__Kısa alıştırma 1__
Tedarikçi mektubuna göre şu soruları cevaplayın:
(a) Mektup hangi hitapla başlıyor?
(b) Yazar mevcut piyasa koşullarındaki son durumlarını değerlendirmenin yanı sıra ne sunmak istiyor?
(c) Yazar tüm gönlüyle kimlerin ve nelerin çok iyi olmasını temenni ediyor?
__Kısa alıştırma 2__
Tedarikçi mektubunu son cümlesinden sonra birkaç cümleyle sürdürün.

__Çıkarılan metin__

■ ■ ■

Değerli iş ortağımız, değerli tedarikçimiz;
Bu mektubumuzda sizlere mevcut piyasa koşullarındaki son durumlarımızı değerlendirmek, bir aksiyon ve talep planı sunmak istiyorum.
Öncelikle ailenizin, sağlığınızın, çalışma arkadaşlarınız ve işlerinizin çok iyi olmasını, her şeyin de gönlünüzce olmasını tüm gönlümle temenni ederim.

■ ■ ■

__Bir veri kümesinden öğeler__
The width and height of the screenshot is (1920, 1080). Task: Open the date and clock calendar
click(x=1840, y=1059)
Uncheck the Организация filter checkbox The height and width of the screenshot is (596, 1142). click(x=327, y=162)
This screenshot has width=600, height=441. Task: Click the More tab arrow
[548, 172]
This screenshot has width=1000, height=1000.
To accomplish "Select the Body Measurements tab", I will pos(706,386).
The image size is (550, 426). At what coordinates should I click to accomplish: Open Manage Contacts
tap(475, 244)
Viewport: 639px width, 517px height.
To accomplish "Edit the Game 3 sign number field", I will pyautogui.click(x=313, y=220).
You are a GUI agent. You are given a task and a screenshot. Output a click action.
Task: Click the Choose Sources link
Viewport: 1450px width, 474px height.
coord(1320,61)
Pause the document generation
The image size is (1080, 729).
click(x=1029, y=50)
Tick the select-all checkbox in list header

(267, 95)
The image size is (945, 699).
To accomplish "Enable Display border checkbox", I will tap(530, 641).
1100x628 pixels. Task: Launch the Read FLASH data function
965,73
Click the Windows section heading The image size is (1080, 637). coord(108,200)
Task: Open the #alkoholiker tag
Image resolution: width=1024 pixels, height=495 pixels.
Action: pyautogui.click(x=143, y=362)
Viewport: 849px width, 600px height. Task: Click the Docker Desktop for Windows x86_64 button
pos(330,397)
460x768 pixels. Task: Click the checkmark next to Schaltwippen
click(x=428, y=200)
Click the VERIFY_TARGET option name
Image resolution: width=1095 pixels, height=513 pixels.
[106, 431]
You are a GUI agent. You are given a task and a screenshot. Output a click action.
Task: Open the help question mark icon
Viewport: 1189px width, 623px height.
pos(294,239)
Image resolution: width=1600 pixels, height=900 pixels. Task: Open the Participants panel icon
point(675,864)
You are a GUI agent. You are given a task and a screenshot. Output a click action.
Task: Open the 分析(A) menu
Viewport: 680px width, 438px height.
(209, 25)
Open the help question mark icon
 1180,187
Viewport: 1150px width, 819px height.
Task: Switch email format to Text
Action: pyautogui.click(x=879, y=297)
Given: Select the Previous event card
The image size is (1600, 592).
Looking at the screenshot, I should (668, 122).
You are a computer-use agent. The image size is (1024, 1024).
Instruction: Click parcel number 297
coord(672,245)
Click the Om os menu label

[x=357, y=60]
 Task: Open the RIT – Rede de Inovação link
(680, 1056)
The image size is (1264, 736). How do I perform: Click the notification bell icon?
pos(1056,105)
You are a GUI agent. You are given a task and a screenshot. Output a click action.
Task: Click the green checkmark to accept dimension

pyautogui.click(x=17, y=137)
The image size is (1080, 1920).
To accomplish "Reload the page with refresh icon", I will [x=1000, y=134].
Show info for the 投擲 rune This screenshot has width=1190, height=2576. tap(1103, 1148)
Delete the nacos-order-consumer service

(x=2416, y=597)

■ ■ ■

__Doğru cevap 1__
(a) "Değerli iş ortağımız, değerli tedarikçimiz"
(b) Bir aksiyon ve talep planı.
(c) Muhatabın ailesinin, sağlığının, çalışma arkadaşlarının ve işlerinin.

__Doğru cevap 2__
Bildiğiniz üzre yurtiçi piyasaları enflasyonun kontrol altına alınmaya çalışılması ve sıkı para politikasının uygulanması sebebiyle kolay günler geçirmiyor. Bir taraftan artan maliyetler diğer taraftan satınalma gücü azalan müşteriler piyasaları ciddi şekilde zorluyor. Diğer taraftan da sizlerinde şahit olduğunuz üzre döviz kurlarının düşük kalması neredeyse tüm sektörler için yerleşik üretimlerin tüm dünyada rekabet gücünün ve satışlarının azalmasına sebep oluyor.
Fakat biz tüm bu ekonomik süreçlerin GEÇİCİ olduğunu biliyor, normal zamanlarda hakkımız olan fiyatlama-karlılık politikamızı şimdilik kenara koyarak, tüm yurtiçi ve tüm yurtdışı piyasaların asla kabul edemeyeceği-kaldıramayacağı ŞOK FİYAT artışlarından kaçınarak , 1-2 yıllık bu zor süreçlerden sonra her şeyin yoluna girmeye başlayacağına inanarak tüm gayretimizle çalışmaktayız.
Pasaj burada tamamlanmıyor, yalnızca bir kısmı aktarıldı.